AIM OF THE EXERCISE:
According to the text on colon cancer screening, in what year did the American Cancer Society lower its screening recommendation to age 45?

DOCUMENT TEXT:
A medical task force is following the lead of the American Cancer Society by recommending that screening for colon cancer and rectal cancer begin at age 45 — five years earlier than current practices.

The U.S. Preventive Services Task Force released its proposal last week, marking a significant change from its position five years ago. In 2015, it said that because data was mixed on lowering the starting age for the cancer tests, beginning the screens at age 45 would only provide modest benefits.

An official with the American Cancer Society, which lowered its screening recommendation to age 45 in 2018, said the task force’s change is likely to expand the number of younger patients getting the cancer test because health insurers will be required by law to cover the full cost of the procedure for anyone 45 or older.

What’s most interesting about this news is the fact that colon and rectal cancer rates for people younger than 45 have been rising in recent years. A prominent example is “Black Panther” actor Chadwick Boseman, who died of colon cancer this year at age 43.

A 2017 story in The Washington Post reported that rates of colon cancer and rectal cancer were rising sharply for people in their 20s and 30s. Rates for people 55 and older have continued a four-decade-long decrease, which most likely is due to relatively high rates of testing, such as the colonoscopy procedure.

The 2017 story said that between the mid-1980s and 2013, colon cancer rates increased 1% to 2% annually for people in their 20s and 30s. Rectal cancer rates increased even more rapidly: 3% per year for those in their 20s and 30s, and 2% per year for ages 40-54.

The big question, of course, is why these cancer rates are rising among younger adults. There are suspicions — changing diets, lower fiber consumption, sedentary lifestyle, weight gain — but nothing has been verified.

The American Cancer Society reported this year that rising cancer rates among younger white people appear to be driving the trend. But Black people have traditionally had a high rate of colon cancer, which medical specialists believe is largely due to less access to care.

Stored records:
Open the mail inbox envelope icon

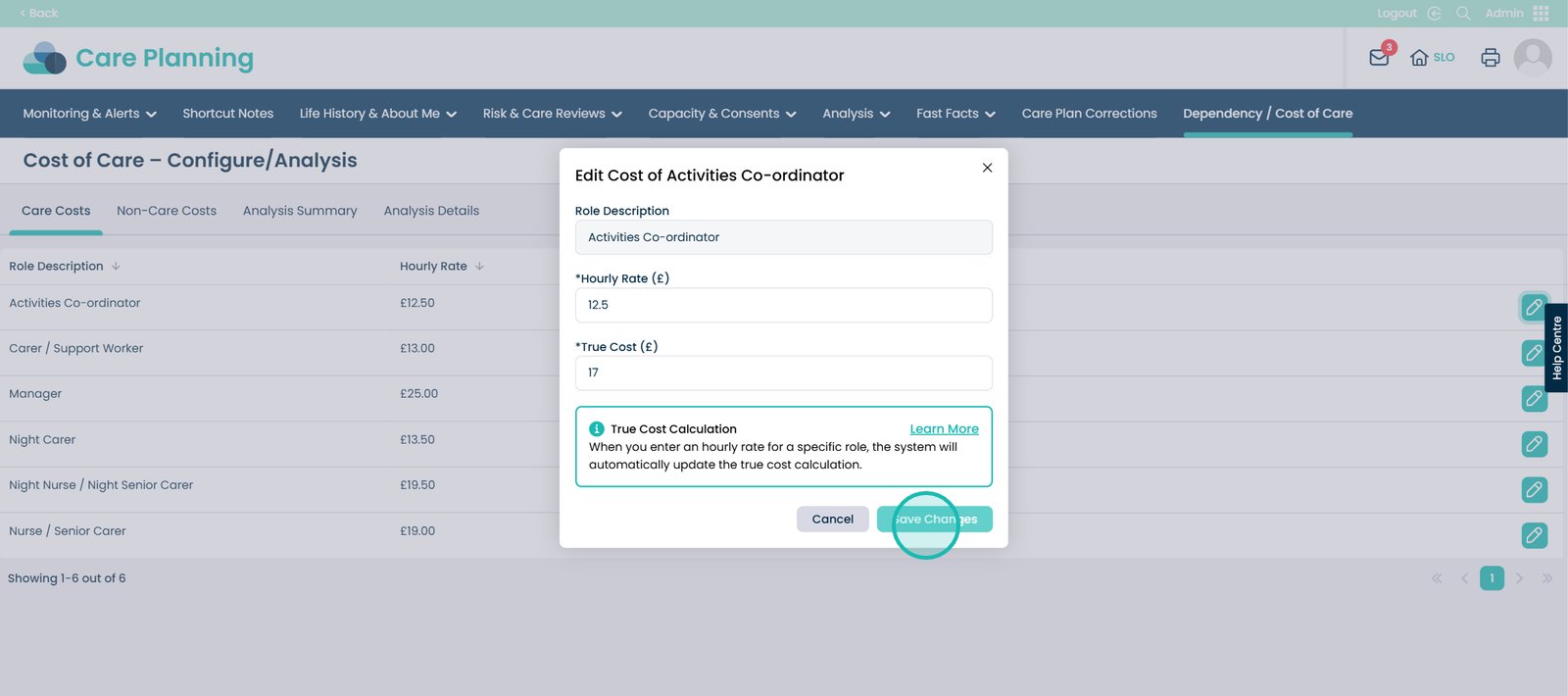1379,58
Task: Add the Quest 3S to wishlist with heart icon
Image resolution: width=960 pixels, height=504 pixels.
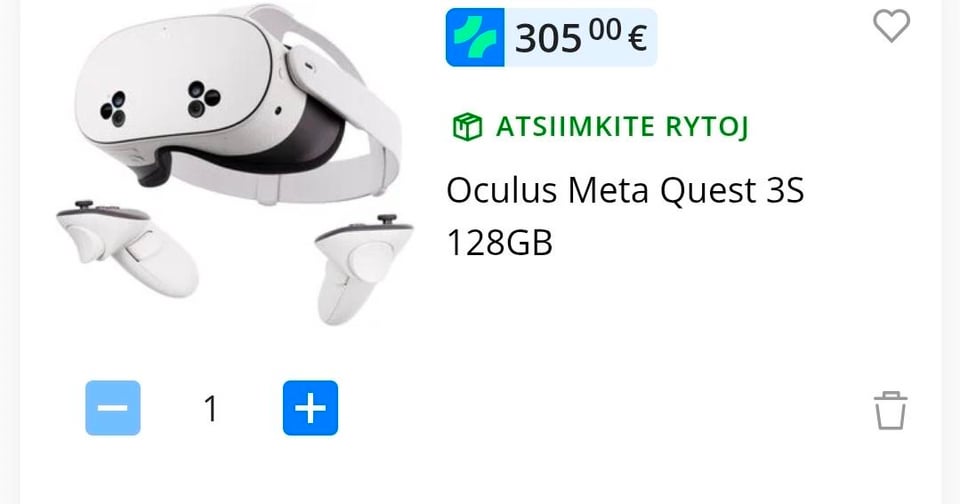Action: coord(891,27)
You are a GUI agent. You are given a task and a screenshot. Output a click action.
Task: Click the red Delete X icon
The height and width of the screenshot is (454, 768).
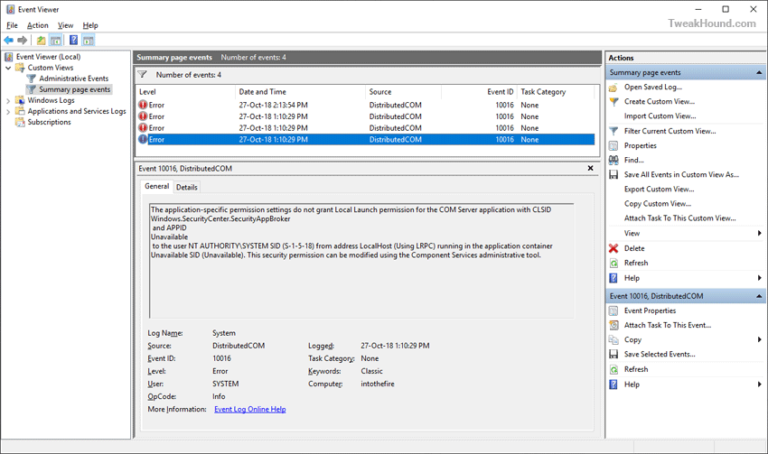613,248
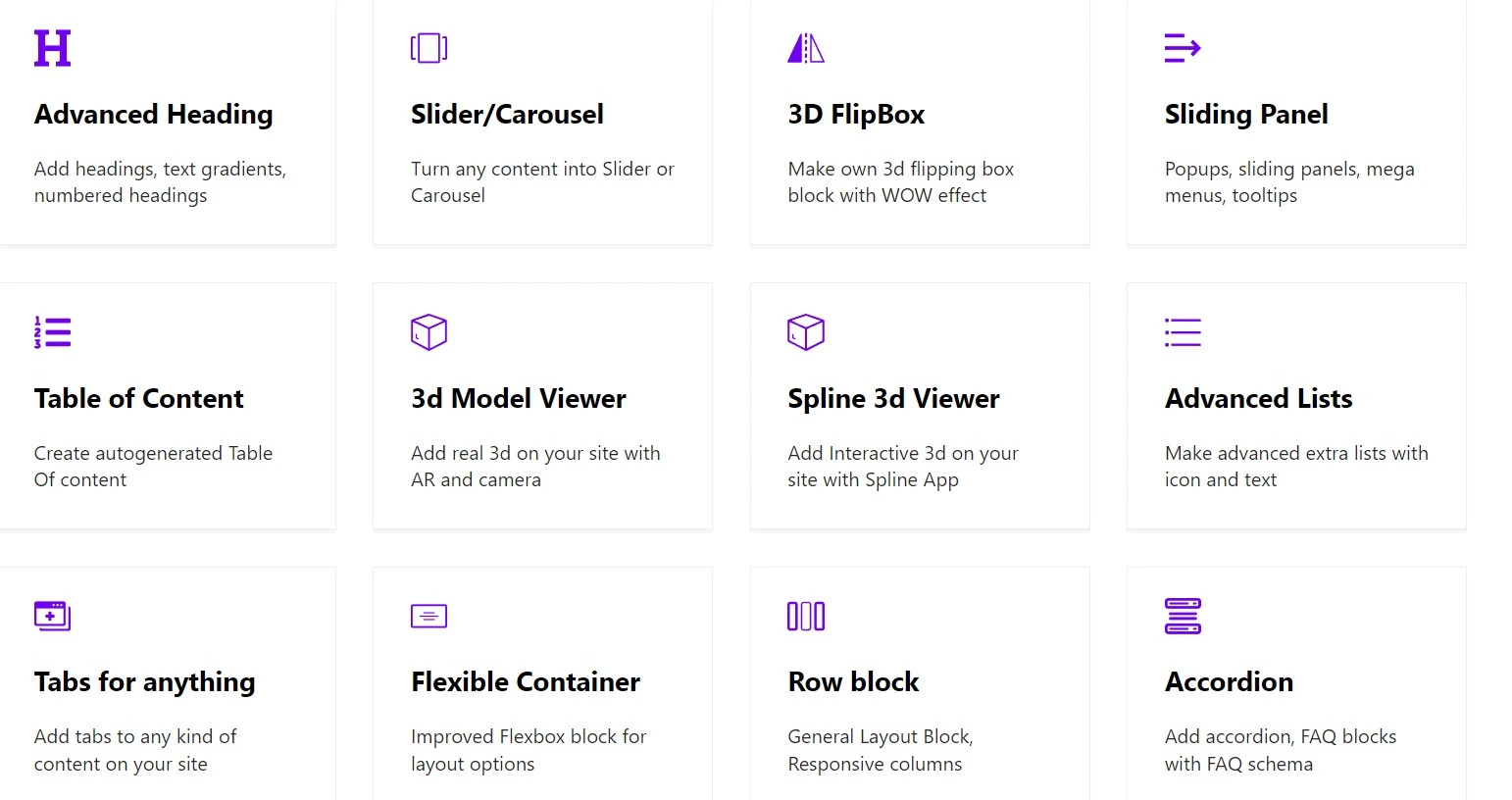This screenshot has height=800, width=1512.
Task: Select the Sliding Panel arrow icon
Action: tap(1183, 48)
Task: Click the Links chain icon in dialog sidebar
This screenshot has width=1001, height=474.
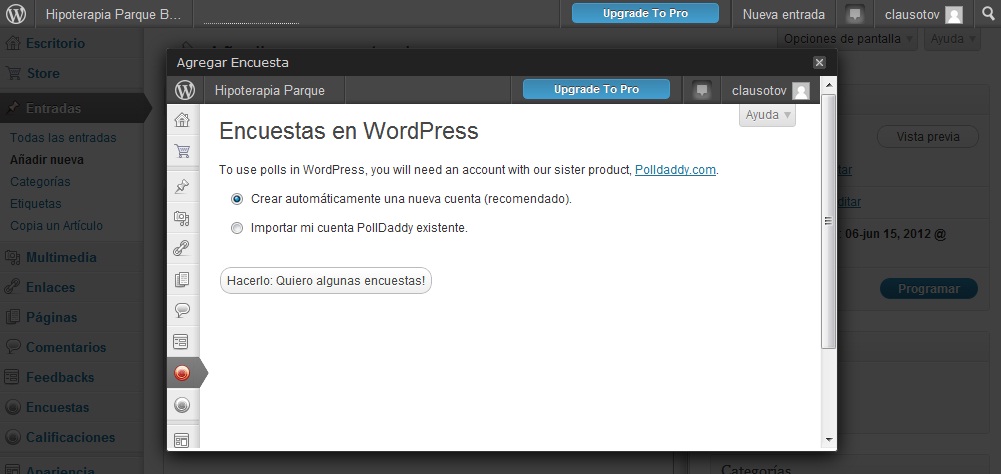Action: pyautogui.click(x=182, y=248)
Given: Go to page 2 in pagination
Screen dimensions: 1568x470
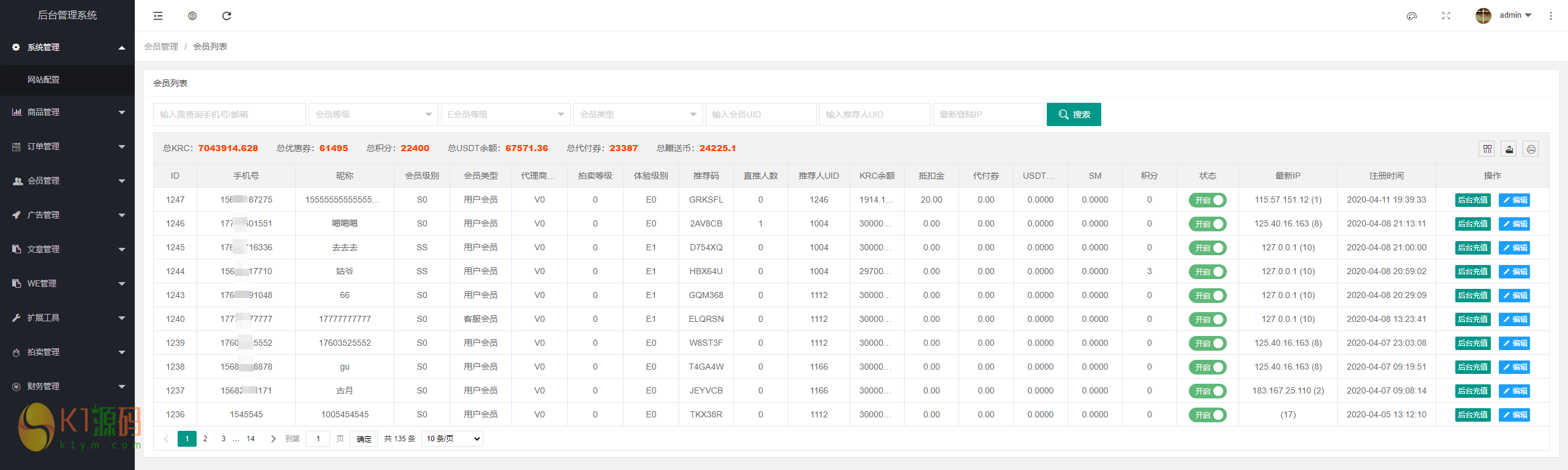Looking at the screenshot, I should [205, 439].
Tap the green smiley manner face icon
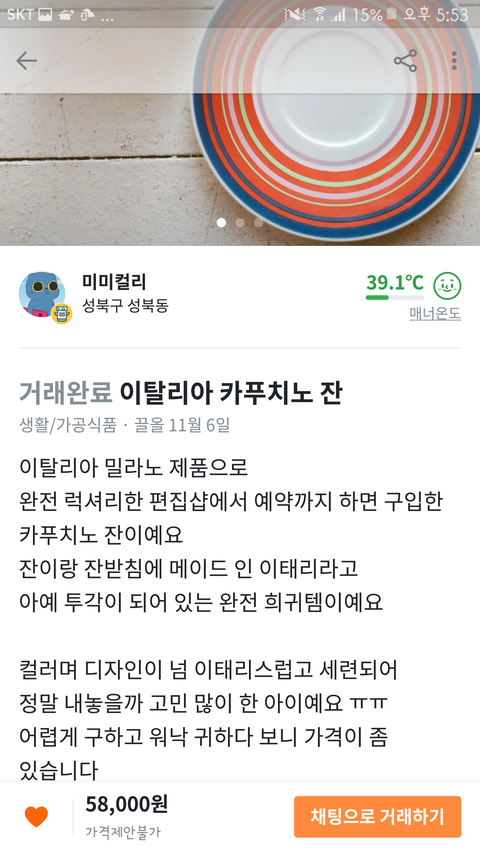The image size is (480, 853). click(x=447, y=286)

SOLUTION:
2018